ADDING more honour to just one small geographical area in the north of the valley, can I record congratulations to two near-neighbours. After we all thought there was no further public recognition the BBC could bestow on Sir Steve Redgrave, he acquired another of those famous TV camera miniatures as he was presented with a Lifetime Achiever Award in the Sports Personality celebrations just before Christmas.

FINALLY, this week, it’s congratulations to Mike Edwards OBE from Badgebury Rise, literally only a few yards from Sir Steve Redgrave’s home. Mike was recognised in the New Year Honours list with an unusually interesting citation.

As a BA pilot, through one of his frequent stop-over destinations, India, Mike became interested in that country’s very distinguished Air Force, one of the oldest established ones in the world. In particular, Mike became aware that the country was the home of a number of vintage aircraft; ones with particularly impressive war-time associations. The Indian Air Force distinguished itself during the Second World War as it defended its Eastern frontiers against Japanese invasion. Mike painstakingly convinced the present IAF of the public relations value of those mainly mouldering machines by renovating them, to establish a flight equivalent to the British World War Memorial Flight (with its iconic Lancaster, Spitfire, Hurricane combination). The Indian Government appreciated that such a facility could aid recruitment and enhance the image of the IAF both within the country and internationally.

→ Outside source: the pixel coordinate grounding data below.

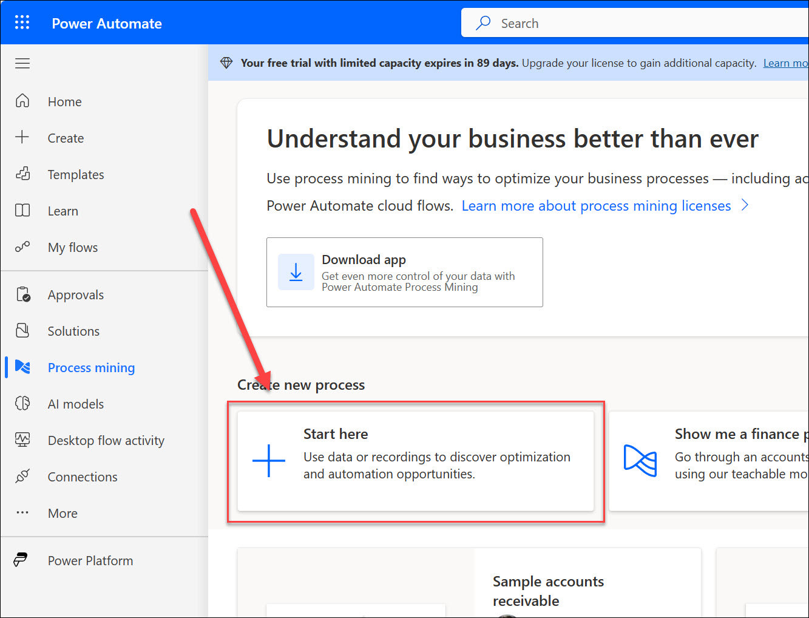Click the AI models brain icon
Image resolution: width=809 pixels, height=618 pixels.
(22, 404)
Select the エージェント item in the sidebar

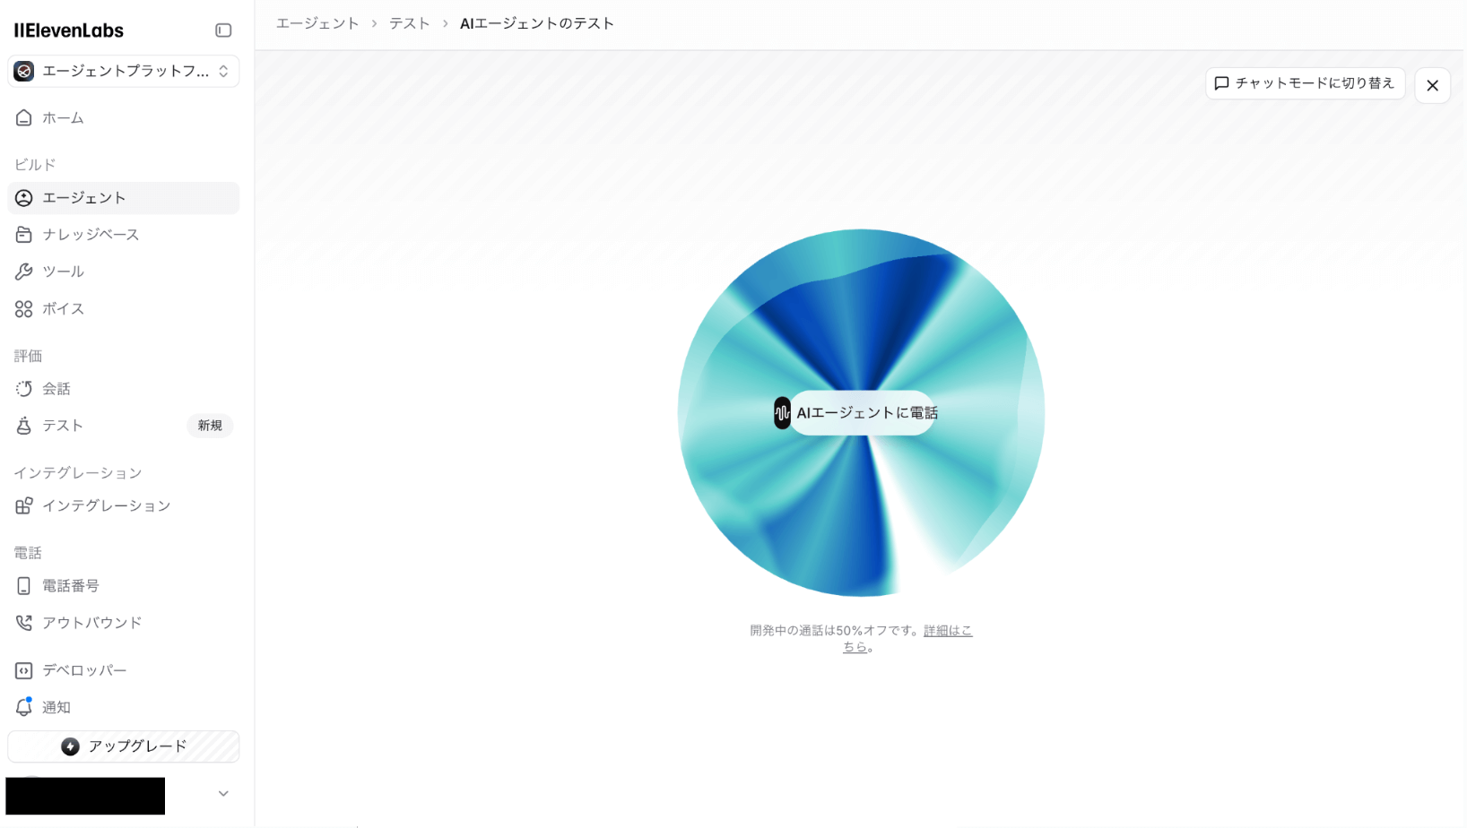pyautogui.click(x=84, y=198)
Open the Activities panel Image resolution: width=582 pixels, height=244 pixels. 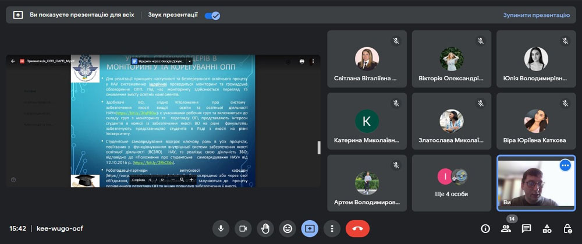(546, 228)
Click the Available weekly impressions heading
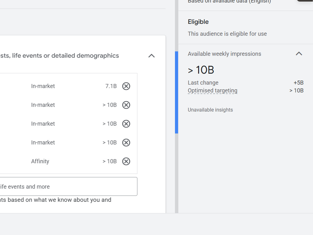The width and height of the screenshot is (313, 235). pos(224,54)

It duly appointed Mike as its honorary chief advisor to the national Memorial Flight.

During his research in India, Mike was instrumental in the discovery of a Tiger Moth (now being restored, hopefully to be ready to be part of this year’s 80th anniversary of the establishment of the IAF), a Harvard (important WWII training craft), a Hurricane, a Tempest, a Wapiti (a crucial NW frontier patrol bi-plane), all of which are capable of being renovated to become part of an impressive Indian display force.

However, all that is eclipsed by the remarkable find of no fewer than four Spitfires, abandoned at the back of a hangar, but more or less in immediate flying order. One of these is documented as having taken part in the Battle of Britain and of having downed an enemy aircraft; it’s now possibly unique.

Although protocol does not permit the revelation of the precise award nomination source, the route through diplomatic circles does indicate an Indian government instigation, and the citation quotes his contribution to India and UK relations and his contribution to the aircraft industry in general.

Mike’s award is given further significance in that he has been invited to receive it at Buckingham Palace on February 16; not all medals are presented there.

His two children, aged nine and seven, will have something a bit different to report in their Burford School diaries the day after, but meanwhile Mike may need greater fortitude to steel himself for a hefty entry on his credit card statement, following his wife’s trip to couturiers. Like Jimmy Saville before him, Mike believes he owes it to those who chose to honour him to make full use of the appendage to his name and, in any case, he’s rightly proud of it.